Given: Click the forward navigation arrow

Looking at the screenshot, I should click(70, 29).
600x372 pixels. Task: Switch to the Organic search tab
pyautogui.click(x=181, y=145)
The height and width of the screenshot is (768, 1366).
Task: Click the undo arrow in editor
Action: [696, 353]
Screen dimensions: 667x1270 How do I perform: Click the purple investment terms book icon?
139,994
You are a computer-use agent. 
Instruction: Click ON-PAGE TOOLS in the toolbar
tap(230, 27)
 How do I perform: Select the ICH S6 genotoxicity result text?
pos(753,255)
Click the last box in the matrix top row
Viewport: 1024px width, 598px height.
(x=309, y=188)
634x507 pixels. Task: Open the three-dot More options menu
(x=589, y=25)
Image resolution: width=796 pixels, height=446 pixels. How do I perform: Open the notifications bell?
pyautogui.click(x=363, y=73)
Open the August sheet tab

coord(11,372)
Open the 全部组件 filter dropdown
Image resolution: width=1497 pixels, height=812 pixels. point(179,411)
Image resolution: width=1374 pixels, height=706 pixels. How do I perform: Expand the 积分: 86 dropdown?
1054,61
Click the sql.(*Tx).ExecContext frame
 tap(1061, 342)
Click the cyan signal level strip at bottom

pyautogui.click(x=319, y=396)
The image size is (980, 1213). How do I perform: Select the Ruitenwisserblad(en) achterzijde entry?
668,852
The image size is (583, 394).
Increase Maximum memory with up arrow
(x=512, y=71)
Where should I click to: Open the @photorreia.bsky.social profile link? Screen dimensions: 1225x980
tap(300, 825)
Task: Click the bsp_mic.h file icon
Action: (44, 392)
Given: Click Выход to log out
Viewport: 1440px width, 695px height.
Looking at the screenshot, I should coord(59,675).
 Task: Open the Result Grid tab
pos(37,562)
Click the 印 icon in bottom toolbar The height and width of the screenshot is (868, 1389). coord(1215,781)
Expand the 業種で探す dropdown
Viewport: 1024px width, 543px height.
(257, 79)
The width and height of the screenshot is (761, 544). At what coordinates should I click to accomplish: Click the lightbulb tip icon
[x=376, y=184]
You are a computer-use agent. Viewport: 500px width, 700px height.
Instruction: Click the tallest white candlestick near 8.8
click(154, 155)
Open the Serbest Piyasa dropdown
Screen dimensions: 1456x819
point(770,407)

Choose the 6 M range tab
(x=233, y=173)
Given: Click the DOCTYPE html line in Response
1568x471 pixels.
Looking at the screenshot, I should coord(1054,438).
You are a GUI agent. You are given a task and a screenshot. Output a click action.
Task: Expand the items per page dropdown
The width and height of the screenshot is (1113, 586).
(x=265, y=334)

++++++

Rewrite every entry above, changing each occurrence of "perform" to "carry out" and leaving all other text unchanged.

Given: Click the forward navigation arrow

Looking at the screenshot, I should click(70, 29).
600x372 pixels. Task: Switch to the Organic search tab
pyautogui.click(x=181, y=145)
The height and width of the screenshot is (768, 1366).
Task: Click the undo arrow in editor
Action: [696, 353]
Screen dimensions: 667x1270 How do I carry out: Click the purple investment terms book icon?
139,994
You are a computer-use agent. 
Instruction: Click ON-PAGE TOOLS in the toolbar
tap(230, 27)
 How do I carry out: Select the ICH S6 genotoxicity result text?
pos(753,255)
Click the last box in the matrix top row
Viewport: 1024px width, 598px height.
(x=309, y=188)
634x507 pixels. Task: Open the three-dot More options menu
(x=589, y=25)
Image resolution: width=796 pixels, height=446 pixels. How do I carry out: Open the notifications bell?
pyautogui.click(x=363, y=73)
Open the August sheet tab

coord(11,372)
Open the 全部组件 filter dropdown
Image resolution: width=1497 pixels, height=812 pixels. point(179,411)
Image resolution: width=1374 pixels, height=706 pixels. How do I carry out: Expand the 积分: 86 dropdown?
1054,61
Click the sql.(*Tx).ExecContext frame
 tap(1061, 342)
Click the cyan signal level strip at bottom

pyautogui.click(x=319, y=396)
The image size is (980, 1213). How do I carry out: Select the Ruitenwisserblad(en) achterzijde entry?
668,852
The image size is (583, 394).
Increase Maximum memory with up arrow
(x=512, y=71)
Where should I click to: Open the @photorreia.bsky.social profile link? Screen dimensions: 1225x980
tap(300, 825)
Task: Click the bsp_mic.h file icon
Action: (44, 392)
Given: Click Выход to log out
Viewport: 1440px width, 695px height.
Looking at the screenshot, I should coord(59,675).
 Task: Open the Result Grid tab
pos(37,562)
Click the 印 icon in bottom toolbar The height and width of the screenshot is (868, 1389). coord(1215,781)
Expand the 業種で探す dropdown
Viewport: 1024px width, 543px height.
(257, 79)
The width and height of the screenshot is (761, 544). At what coordinates should I click to accomplish: Click the lightbulb tip icon
[x=376, y=184]
You are a computer-use agent. Viewport: 500px width, 700px height.
Instruction: Click the tallest white candlestick near 8.8
click(154, 155)
Open the Serbest Piyasa dropdown
Screen dimensions: 1456x819
point(770,407)

Choose the 6 M range tab
(x=233, y=173)
Given: Click the DOCTYPE html line in Response
1568x471 pixels.
Looking at the screenshot, I should coord(1054,438).
You are a GUI agent. You are given a task and a screenshot. Output a click action.
Task: Expand the items per page dropdown
The width and height of the screenshot is (1113, 586).
(x=265, y=334)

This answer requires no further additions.